We never mask substrings of secrets. If, for example, "abc123" is set
as a secret, "abc" isn't masked from the logs. This is to avoid
masking secrets at too granular of a level, making the logs
unreadable. For this reason, secrets should not contain structured
data. If, for example, "{ "foo": "bar" }" is set as a secret, "bar"
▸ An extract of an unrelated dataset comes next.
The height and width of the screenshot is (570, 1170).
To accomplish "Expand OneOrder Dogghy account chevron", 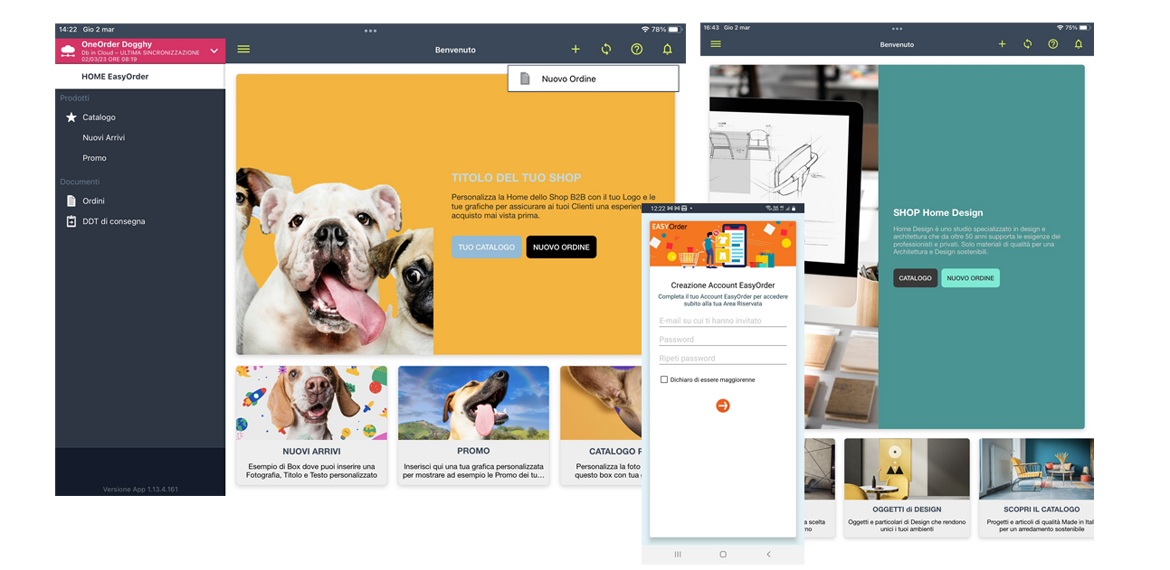I will click(214, 50).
isn't masked from the logs.
Here is an example in bash, which can potentially be transferred to Powershell:
- task: Bash@3
inputs:
targetType: inline
script: |
# let's say the secret is Passw0rd
# Direct output is masked:
echo $MYSECRET
# OUTPUTS "***"
# Concatenated output is masked:
echo "ABC$MYSECRET DDD"
# outputs "ABC*** DDD"
# Experimenting with substrings:
firstPart=${MYSECRET::-2}
secondPart=${MYSECRET: -2}
# Substrings are displayed:
echo $firstPart
# outputs "Passw0"
echo $secondPart
# outputs "rd"
# Substrings concatenated with other strings are displayed:
echo "$firstPart-$secondPart"
# outputs "Passw0-rd"
# Directly concatenated substrings are masked:
echo "$firstPart$secondPart"
# outputs "***"
# Secrets can be written to a file:
echo "$MYSECRET" > test.txt
# Secrets are even masked when being displayed as part of a file:
cat test.txt
# outputs "***"
env:
MYSECRET: $(my_secret) # This is defined in a variable group
- task: PublishPipelineArtifact@1
inputs:
targetPath: 'test.txt' # This pipeline artifact contains the secret unmasked
artifact: 'TestArtifact'
publishLocation: 'pipeline'
displayName: 'Publish PipelineRunData artifact'
We therefore have two options to get the secret:
- Output the secret partially and concatenate manually
- Download pipeline artifact
Probably not ideal from a security perspective, but it is extremely important to understand the limitations of the system: Whoever has access to modifying a pipeline can potentially get access to the secrets used by the pipeline.